_Data records_.

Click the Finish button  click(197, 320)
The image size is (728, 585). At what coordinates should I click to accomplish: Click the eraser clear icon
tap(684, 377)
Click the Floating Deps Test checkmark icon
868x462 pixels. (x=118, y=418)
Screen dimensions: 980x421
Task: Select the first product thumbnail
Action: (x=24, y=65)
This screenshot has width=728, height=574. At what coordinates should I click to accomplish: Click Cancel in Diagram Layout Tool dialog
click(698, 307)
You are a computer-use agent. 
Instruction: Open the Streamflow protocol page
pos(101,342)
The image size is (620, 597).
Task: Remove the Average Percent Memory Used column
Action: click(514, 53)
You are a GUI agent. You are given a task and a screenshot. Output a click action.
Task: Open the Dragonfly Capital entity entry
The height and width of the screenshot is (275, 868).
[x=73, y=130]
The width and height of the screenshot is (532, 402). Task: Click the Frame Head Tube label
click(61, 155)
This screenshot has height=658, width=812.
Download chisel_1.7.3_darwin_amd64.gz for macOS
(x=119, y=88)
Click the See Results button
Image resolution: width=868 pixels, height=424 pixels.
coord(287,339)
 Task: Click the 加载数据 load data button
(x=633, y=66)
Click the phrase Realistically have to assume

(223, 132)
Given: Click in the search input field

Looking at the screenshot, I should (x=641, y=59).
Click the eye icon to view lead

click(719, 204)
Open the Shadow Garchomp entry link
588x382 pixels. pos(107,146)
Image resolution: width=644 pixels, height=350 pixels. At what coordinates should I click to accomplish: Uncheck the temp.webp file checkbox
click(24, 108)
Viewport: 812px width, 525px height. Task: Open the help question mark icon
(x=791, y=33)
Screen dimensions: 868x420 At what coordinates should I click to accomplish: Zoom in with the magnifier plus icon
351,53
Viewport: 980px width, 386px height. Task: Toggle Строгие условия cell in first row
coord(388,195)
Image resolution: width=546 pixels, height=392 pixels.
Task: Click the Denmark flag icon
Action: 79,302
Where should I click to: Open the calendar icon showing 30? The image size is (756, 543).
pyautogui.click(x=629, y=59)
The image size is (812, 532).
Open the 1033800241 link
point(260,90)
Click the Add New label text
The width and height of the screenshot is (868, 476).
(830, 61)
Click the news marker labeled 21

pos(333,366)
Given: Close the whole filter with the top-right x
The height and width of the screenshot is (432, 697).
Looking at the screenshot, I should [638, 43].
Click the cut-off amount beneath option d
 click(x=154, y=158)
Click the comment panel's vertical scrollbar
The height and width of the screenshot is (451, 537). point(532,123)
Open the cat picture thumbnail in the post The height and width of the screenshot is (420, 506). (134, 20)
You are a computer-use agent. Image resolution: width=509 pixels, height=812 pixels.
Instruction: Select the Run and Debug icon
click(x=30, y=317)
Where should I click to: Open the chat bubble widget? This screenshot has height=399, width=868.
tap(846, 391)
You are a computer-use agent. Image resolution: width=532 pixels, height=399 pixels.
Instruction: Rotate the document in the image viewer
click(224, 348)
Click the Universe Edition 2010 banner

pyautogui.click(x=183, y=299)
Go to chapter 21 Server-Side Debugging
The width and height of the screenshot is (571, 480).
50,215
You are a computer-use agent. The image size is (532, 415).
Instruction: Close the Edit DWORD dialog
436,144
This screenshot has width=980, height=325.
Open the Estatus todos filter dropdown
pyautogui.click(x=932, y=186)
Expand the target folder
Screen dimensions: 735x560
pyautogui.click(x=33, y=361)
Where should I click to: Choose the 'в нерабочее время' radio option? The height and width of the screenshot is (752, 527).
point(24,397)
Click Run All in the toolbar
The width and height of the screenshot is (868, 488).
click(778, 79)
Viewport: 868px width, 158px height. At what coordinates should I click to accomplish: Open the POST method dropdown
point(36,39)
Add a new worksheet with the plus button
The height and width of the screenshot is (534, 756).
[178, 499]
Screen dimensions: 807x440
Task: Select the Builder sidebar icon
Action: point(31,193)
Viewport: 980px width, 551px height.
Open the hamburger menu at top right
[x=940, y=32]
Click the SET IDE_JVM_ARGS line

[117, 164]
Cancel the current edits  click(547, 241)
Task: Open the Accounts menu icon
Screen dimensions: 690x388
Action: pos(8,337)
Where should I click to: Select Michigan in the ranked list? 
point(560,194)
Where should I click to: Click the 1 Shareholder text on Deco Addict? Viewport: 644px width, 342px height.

_Description of the task_.
Restate the listing above word for word.

_Answer to the exercise_.
Click the Finish button  click(197, 320)
The image size is (728, 585). At what coordinates should I click to accomplish: Click the eraser clear icon
tap(684, 377)
Click the Floating Deps Test checkmark icon
868x462 pixels. (x=118, y=418)
Screen dimensions: 980x421
Task: Select the first product thumbnail
Action: (x=24, y=65)
This screenshot has width=728, height=574. At what coordinates should I click to accomplish: Click Cancel in Diagram Layout Tool dialog
click(698, 307)
You are a computer-use agent. 
Instruction: Open the Streamflow protocol page
pos(101,342)
The image size is (620, 597).
Task: Remove the Average Percent Memory Used column
Action: click(514, 53)
You are a GUI agent. You are given a task and a screenshot. Output a click action.
Task: Open the Dragonfly Capital entity entry
The height and width of the screenshot is (275, 868).
[x=73, y=130]
The width and height of the screenshot is (532, 402). Task: Click the Frame Head Tube label
click(61, 155)
This screenshot has height=658, width=812.
Download chisel_1.7.3_darwin_amd64.gz for macOS
(x=119, y=88)
Click the See Results button
Image resolution: width=868 pixels, height=424 pixels.
coord(287,339)
 Task: Click the 加载数据 load data button
(x=633, y=66)
Click the phrase Realistically have to assume

(223, 132)
Given: Click in the search input field

Looking at the screenshot, I should (x=641, y=59).
Click the eye icon to view lead

click(719, 204)
Open the Shadow Garchomp entry link
588x382 pixels. pos(107,146)
Image resolution: width=644 pixels, height=350 pixels. At what coordinates should I click to accomplish: Uncheck the temp.webp file checkbox
click(24, 108)
Viewport: 812px width, 525px height. Task: Open the help question mark icon
(x=791, y=33)
Screen dimensions: 868x420 At what coordinates should I click to accomplish: Zoom in with the magnifier plus icon
351,53
Viewport: 980px width, 386px height. Task: Toggle Строгие условия cell in first row
coord(388,195)
Image resolution: width=546 pixels, height=392 pixels.
Task: Click the Denmark flag icon
Action: 79,302
Where should I click to: Open the calendar icon showing 30? The image size is (756, 543).
pyautogui.click(x=629, y=59)
The image size is (812, 532).
Open the 1033800241 link
point(260,90)
Click the Add New label text
The width and height of the screenshot is (868, 476).
(830, 61)
Click the news marker labeled 21

pos(333,366)
Given: Close the whole filter with the top-right x
The height and width of the screenshot is (432, 697).
Looking at the screenshot, I should [638, 43].
Click the cut-off amount beneath option d
 click(x=154, y=158)
Click the comment panel's vertical scrollbar
The height and width of the screenshot is (451, 537). point(532,123)
Open the cat picture thumbnail in the post The height and width of the screenshot is (420, 506). (134, 20)
You are a computer-use agent. Image resolution: width=509 pixels, height=812 pixels.
Instruction: Select the Run and Debug icon
click(x=30, y=317)
Where should I click to: Open the chat bubble widget? This screenshot has height=399, width=868.
tap(846, 391)
You are a computer-use agent. Image resolution: width=532 pixels, height=399 pixels.
Instruction: Rotate the document in the image viewer
click(224, 348)
Click the Universe Edition 2010 banner

pyautogui.click(x=183, y=299)
Go to chapter 21 Server-Side Debugging
The width and height of the screenshot is (571, 480).
50,215
You are a computer-use agent. The image size is (532, 415).
Instruction: Close the Edit DWORD dialog
436,144
This screenshot has width=980, height=325.
Open the Estatus todos filter dropdown
pyautogui.click(x=932, y=186)
Expand the target folder
Screen dimensions: 735x560
pyautogui.click(x=33, y=361)
Where should I click to: Choose the 'в нерабочее время' radio option? The height and width of the screenshot is (752, 527).
point(24,397)
Click Run All in the toolbar
The width and height of the screenshot is (868, 488).
click(778, 79)
Viewport: 868px width, 158px height. At what coordinates should I click to accomplish: Open the POST method dropdown
point(36,39)
Add a new worksheet with the plus button
The height and width of the screenshot is (534, 756).
[178, 499]
Screen dimensions: 807x440
Task: Select the Builder sidebar icon
Action: point(31,193)
Viewport: 980px width, 551px height.
Open the hamburger menu at top right
[x=940, y=32]
Click the SET IDE_JVM_ARGS line

[117, 164]
Cancel the current edits  click(547, 241)
Task: Open the Accounts menu icon
Screen dimensions: 690x388
Action: pos(8,337)
Where should I click to: Select Michigan in the ranked list? 
point(560,194)
Where should I click to: Click the 1 Shareholder text on Deco Addict? Viewport: 644px width, 342px height.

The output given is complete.